Chris Brackett is a professional archer, bow expert, and the former host of Arrow Affliction.

Brackett is from Bartonville, Illinois. He is the founder of Brackett Outdoors, which organizes several outdoor activities including bowfishing.

In 2008, Brackett hosted the show Arrow Affliction on Sportsman Channel. After that, he has served as a trainer in History Channel's Top Shot and has started other projects like Outdoor Channel's Fear No Evil, with Zac Brown.

In early 2016 Brackett achieved notoriety in social media and the outdoor press resulting from a Pittsburgh Post-Gazette article in which he was quoted claiming Chronic Wasting Disease is not fatal. (“There has never been an animal die of CWD,” Brackett said. “Never, never, never.”) He also attributed the source of CWD as being "...from nuclear testing out West," These claims were widely debunked.
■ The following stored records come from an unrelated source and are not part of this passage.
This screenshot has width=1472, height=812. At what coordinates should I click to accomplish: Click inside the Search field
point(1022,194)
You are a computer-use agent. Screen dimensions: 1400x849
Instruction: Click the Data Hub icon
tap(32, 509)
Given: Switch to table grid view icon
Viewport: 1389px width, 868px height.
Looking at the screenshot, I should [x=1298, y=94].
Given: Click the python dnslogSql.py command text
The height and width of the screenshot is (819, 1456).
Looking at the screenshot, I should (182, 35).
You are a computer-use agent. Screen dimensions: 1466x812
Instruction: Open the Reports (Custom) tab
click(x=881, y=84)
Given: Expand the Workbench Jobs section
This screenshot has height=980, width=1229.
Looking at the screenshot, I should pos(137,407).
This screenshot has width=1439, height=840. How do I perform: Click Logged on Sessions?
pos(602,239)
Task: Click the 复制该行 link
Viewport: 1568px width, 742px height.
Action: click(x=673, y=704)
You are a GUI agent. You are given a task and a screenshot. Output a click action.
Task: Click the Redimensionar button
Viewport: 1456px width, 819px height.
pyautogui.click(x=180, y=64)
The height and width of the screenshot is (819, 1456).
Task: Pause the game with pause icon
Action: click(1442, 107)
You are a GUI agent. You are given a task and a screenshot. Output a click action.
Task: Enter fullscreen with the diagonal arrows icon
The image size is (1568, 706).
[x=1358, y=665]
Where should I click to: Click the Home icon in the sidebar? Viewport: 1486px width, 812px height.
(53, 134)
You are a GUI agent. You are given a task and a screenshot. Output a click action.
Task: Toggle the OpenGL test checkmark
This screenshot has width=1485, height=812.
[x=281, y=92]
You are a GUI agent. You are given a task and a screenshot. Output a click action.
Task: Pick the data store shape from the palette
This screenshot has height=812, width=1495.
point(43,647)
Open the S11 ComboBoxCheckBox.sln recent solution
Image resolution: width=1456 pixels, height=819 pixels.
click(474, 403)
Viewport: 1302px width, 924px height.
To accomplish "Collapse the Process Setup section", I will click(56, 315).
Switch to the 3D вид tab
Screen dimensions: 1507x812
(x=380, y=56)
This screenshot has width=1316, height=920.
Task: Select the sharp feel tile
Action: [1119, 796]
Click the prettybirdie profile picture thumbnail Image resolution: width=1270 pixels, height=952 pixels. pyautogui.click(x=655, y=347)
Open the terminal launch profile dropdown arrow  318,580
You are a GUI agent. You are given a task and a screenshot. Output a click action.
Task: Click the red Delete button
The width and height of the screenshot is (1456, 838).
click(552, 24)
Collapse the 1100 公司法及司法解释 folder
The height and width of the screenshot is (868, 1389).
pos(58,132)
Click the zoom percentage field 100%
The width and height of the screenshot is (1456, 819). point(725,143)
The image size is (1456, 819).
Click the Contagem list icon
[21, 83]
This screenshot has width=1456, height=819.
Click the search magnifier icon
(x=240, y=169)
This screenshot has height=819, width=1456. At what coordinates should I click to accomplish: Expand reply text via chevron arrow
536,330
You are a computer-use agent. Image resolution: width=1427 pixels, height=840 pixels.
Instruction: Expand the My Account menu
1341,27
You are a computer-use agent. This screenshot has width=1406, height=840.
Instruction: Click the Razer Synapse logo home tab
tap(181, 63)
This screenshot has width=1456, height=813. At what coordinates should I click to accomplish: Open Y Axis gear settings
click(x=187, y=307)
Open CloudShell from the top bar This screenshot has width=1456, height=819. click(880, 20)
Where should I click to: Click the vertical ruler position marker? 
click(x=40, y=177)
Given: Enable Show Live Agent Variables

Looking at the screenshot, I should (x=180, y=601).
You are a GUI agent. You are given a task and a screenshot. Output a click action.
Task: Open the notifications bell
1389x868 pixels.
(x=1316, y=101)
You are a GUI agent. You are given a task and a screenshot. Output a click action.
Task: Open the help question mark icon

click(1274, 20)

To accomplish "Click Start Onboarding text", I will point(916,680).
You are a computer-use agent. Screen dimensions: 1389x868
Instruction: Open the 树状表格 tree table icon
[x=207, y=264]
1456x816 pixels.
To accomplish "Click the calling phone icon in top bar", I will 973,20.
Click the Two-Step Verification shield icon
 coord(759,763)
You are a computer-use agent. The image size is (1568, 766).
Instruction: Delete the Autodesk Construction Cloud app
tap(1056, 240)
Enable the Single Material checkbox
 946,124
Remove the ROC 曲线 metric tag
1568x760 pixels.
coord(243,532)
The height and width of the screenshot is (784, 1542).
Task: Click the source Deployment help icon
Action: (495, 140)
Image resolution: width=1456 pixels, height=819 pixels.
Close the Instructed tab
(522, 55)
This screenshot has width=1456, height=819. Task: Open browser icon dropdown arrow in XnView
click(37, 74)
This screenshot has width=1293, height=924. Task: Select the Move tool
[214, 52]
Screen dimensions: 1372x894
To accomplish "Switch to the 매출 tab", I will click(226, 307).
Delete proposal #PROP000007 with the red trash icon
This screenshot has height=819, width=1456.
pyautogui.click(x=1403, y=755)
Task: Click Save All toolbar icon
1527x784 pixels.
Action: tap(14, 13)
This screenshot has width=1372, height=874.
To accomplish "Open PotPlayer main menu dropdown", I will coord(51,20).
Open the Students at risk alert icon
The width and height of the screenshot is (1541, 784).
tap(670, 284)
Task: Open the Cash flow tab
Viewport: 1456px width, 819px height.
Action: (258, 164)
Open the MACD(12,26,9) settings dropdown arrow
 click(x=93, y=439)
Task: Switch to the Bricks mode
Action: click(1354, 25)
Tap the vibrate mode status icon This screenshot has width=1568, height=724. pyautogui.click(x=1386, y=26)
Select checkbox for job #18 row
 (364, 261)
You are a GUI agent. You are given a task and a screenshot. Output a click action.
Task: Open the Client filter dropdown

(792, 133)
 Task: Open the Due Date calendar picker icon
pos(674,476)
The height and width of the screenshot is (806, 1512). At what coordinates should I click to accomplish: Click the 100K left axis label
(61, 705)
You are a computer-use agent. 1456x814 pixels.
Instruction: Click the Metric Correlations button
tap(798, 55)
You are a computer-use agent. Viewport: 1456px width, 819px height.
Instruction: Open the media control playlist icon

In 2019, Brackett pleaded guilty in federal court to a poaching offense. Brackett had killed two bucks minutes apart during filming of an episode of his show. The state of Indiana permitted hunters to kill only one buck per season. Brackett admitted that he transported the second, 11-point buck to his home, while instructing his cameraman and producer to hide footage of the kill of the first, smaller eight-point buck. He was sentenced to 30 months of probation, during which he was banned from hunting worldwide, and agreed to pay $3,500 in restitution to the State of Indiana and to pay a $26,500 fine.